# Exercise aim:
Please quote exactly the lines below from the line containing "The width and height of the screenshot is (1529, 784)." to the line containing "You are a computer-use agent. Image", both lines included, and nothing else.

# The input:
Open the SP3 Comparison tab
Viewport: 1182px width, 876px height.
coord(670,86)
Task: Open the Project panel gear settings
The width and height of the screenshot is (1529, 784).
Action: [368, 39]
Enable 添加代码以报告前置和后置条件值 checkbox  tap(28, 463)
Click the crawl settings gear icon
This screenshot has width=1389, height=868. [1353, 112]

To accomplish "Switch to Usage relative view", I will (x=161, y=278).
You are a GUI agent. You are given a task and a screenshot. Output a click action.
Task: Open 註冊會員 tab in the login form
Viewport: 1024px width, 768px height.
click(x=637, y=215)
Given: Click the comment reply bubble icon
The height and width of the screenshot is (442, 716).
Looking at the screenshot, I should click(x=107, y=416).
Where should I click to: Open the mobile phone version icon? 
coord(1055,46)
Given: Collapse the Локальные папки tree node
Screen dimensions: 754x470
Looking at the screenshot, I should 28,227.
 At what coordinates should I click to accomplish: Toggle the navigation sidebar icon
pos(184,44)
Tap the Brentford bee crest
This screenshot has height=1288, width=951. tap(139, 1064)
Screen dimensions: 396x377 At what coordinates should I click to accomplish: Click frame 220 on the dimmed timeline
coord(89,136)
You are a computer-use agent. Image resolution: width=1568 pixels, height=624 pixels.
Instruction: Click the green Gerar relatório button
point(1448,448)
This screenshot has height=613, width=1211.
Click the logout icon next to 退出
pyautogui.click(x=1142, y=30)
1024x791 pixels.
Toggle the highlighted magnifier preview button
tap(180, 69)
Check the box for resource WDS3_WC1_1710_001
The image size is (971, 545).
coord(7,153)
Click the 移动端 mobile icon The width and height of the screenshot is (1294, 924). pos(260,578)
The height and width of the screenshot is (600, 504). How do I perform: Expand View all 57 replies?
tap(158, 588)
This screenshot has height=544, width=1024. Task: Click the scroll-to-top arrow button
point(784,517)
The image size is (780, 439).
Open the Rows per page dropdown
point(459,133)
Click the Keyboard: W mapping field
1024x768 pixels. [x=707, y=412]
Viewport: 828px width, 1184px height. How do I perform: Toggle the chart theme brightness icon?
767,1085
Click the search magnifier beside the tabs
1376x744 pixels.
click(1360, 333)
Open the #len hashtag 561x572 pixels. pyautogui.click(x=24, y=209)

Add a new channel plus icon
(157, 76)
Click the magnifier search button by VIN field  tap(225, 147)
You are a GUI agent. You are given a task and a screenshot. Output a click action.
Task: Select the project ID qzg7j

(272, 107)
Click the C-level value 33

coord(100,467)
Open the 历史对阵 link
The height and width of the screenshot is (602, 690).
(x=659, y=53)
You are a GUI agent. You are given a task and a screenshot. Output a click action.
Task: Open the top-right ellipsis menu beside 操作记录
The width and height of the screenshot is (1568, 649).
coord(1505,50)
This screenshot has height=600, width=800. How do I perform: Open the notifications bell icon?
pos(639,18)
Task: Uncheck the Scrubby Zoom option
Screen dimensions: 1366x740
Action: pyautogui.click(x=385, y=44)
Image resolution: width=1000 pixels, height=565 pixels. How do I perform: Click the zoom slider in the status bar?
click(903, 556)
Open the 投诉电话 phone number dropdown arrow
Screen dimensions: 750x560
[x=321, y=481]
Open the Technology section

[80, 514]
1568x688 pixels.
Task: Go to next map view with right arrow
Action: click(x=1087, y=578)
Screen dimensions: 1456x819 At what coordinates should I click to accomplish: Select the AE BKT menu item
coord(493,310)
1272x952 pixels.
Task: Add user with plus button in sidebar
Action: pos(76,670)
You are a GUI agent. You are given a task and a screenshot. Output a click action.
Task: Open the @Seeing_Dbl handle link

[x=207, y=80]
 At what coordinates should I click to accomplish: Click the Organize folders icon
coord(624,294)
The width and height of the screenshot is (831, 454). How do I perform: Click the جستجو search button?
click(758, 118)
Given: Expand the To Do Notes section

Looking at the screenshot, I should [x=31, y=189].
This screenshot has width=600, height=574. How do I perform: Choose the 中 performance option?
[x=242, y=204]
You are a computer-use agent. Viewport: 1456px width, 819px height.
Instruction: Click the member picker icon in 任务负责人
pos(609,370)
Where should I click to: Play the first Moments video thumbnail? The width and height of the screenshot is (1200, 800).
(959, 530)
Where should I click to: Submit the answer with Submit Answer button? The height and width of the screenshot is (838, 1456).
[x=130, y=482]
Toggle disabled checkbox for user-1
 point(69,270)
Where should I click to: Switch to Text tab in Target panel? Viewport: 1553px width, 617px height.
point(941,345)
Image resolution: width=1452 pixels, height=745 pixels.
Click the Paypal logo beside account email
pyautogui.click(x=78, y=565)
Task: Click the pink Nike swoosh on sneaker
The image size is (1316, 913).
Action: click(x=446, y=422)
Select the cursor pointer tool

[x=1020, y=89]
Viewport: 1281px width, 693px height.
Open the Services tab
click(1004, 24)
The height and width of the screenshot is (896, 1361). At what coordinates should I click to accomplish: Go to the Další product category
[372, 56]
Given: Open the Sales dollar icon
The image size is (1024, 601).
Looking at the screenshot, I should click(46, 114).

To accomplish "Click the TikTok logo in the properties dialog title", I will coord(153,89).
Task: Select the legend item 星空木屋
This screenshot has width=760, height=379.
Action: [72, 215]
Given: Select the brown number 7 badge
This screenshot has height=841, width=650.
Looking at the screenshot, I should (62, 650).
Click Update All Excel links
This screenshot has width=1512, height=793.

# Answer for this exercise:
The width and height of the screenshot is (1529, 784).
Action: [368, 39]
Enable 添加代码以报告前置和后置条件值 checkbox  tap(28, 463)
Click the crawl settings gear icon
This screenshot has width=1389, height=868. [1353, 112]

To accomplish "Switch to Usage relative view", I will (x=161, y=278).
You are a GUI agent. You are given a task and a screenshot. Output a click action.
Task: Open 註冊會員 tab in the login form
Viewport: 1024px width, 768px height.
click(x=637, y=215)
Given: Click the comment reply bubble icon
The height and width of the screenshot is (442, 716).
Looking at the screenshot, I should click(x=107, y=416).
Where should I click to: Open the mobile phone version icon? 
coord(1055,46)
Given: Collapse the Локальные папки tree node
Screen dimensions: 754x470
Looking at the screenshot, I should 28,227.
 At what coordinates should I click to accomplish: Toggle the navigation sidebar icon
pos(184,44)
Tap the Brentford bee crest
This screenshot has height=1288, width=951. tap(139, 1064)
Screen dimensions: 396x377 At what coordinates should I click to accomplish: Click frame 220 on the dimmed timeline
coord(89,136)
You are a computer-use agent. Image resolution: width=1568 pixels, height=624 pixels.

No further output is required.